▶ **WHAT THE TASK REQUIRES**
The lines to repeat are those below from the one containing "Given: Click the View Details button" down to the one containing "This screenshot has height=786, width=1368.", both included; reproduce them exactly and nothing else.

▶ **RECORDS**

====

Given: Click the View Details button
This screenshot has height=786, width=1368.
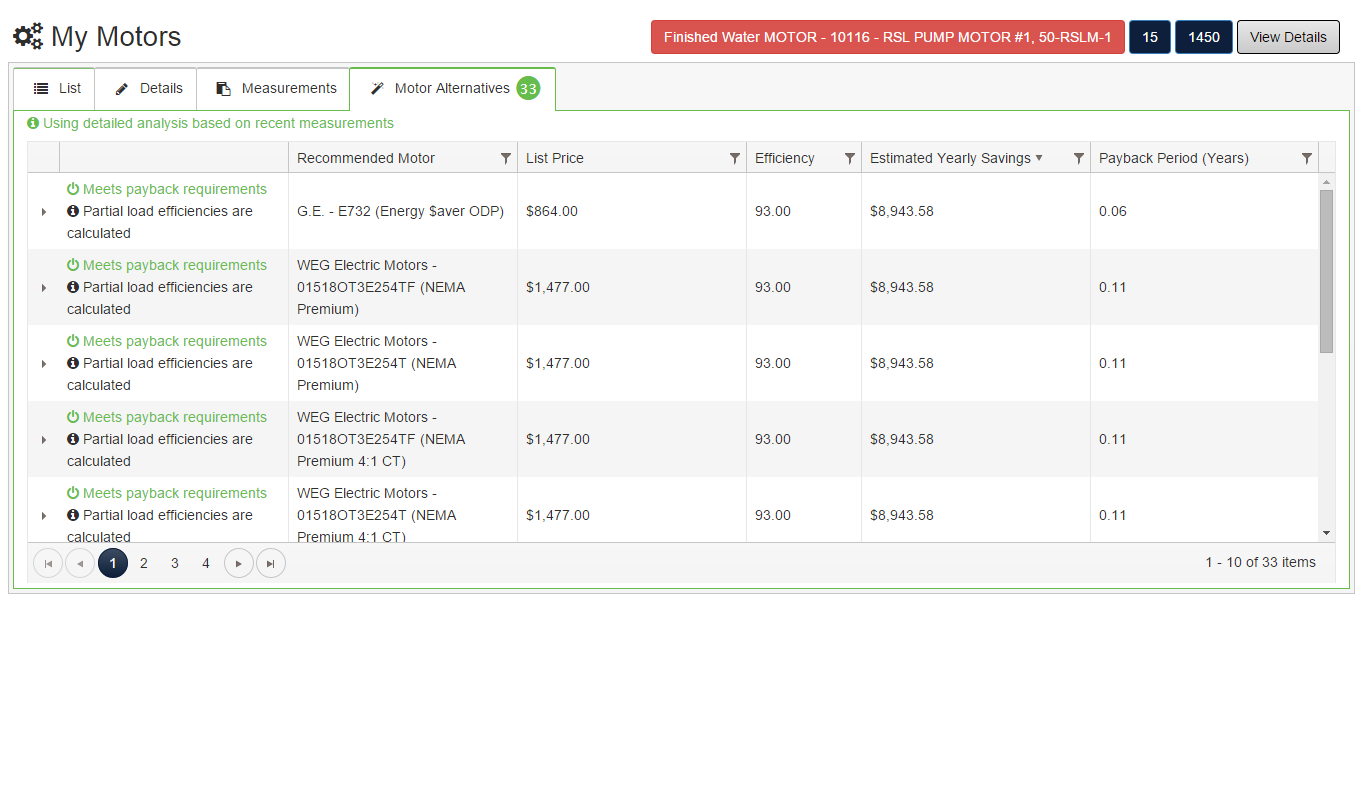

====

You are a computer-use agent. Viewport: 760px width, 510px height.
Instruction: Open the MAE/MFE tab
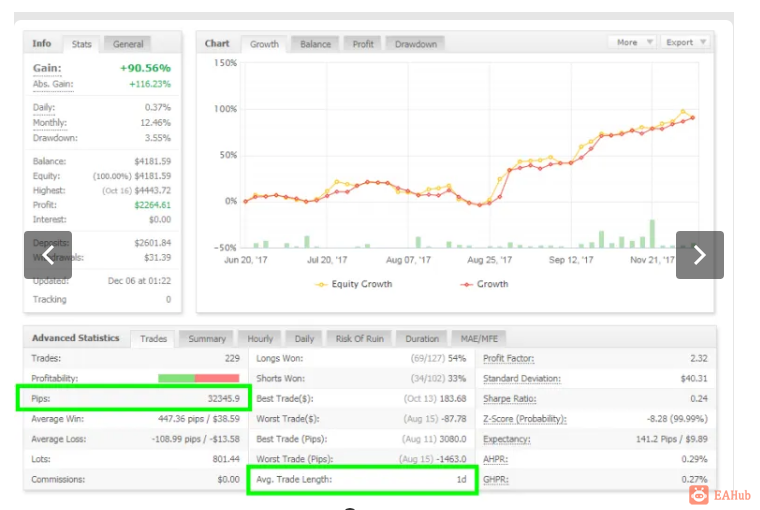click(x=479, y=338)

====

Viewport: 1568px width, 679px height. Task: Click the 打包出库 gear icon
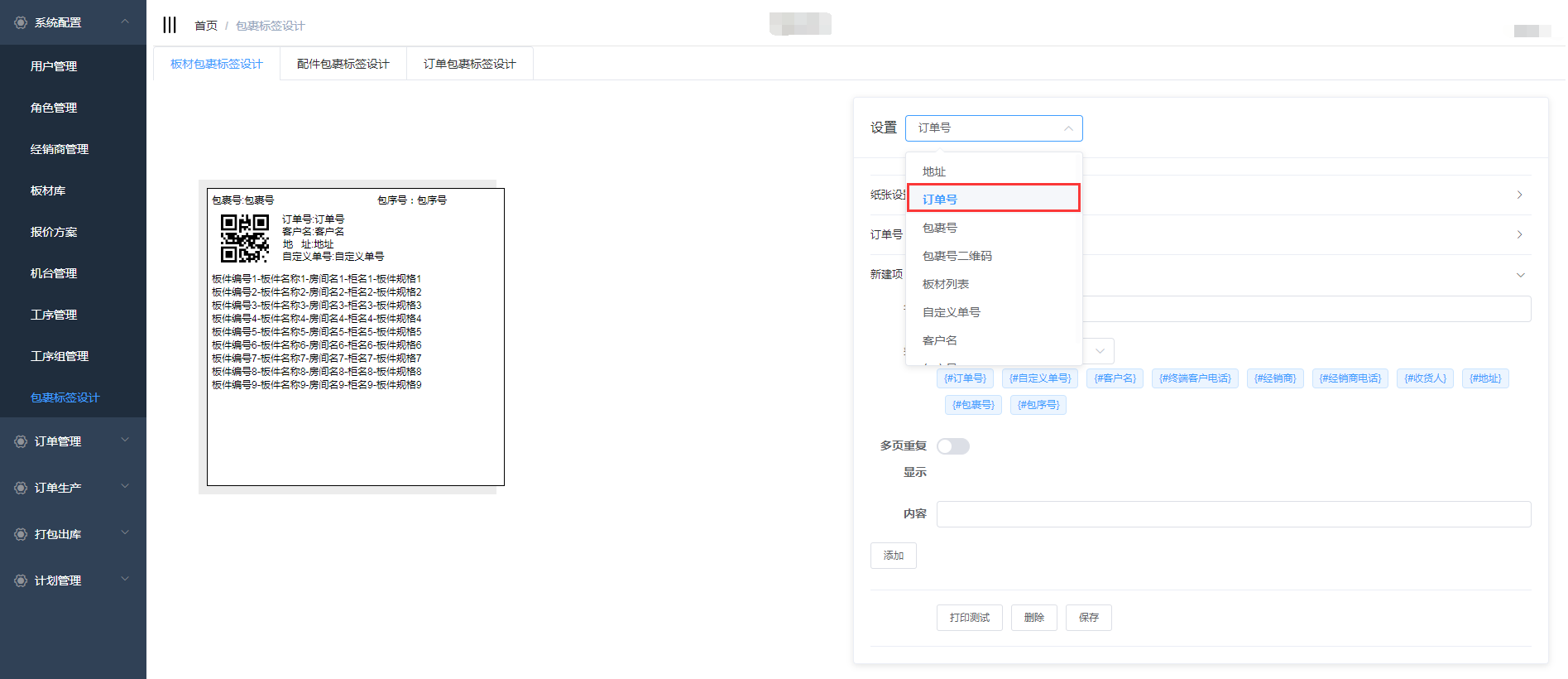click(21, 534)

====

▶ **EXPECTED ANSWER**
Given: Click the View Details button
This screenshot has height=786, width=1368.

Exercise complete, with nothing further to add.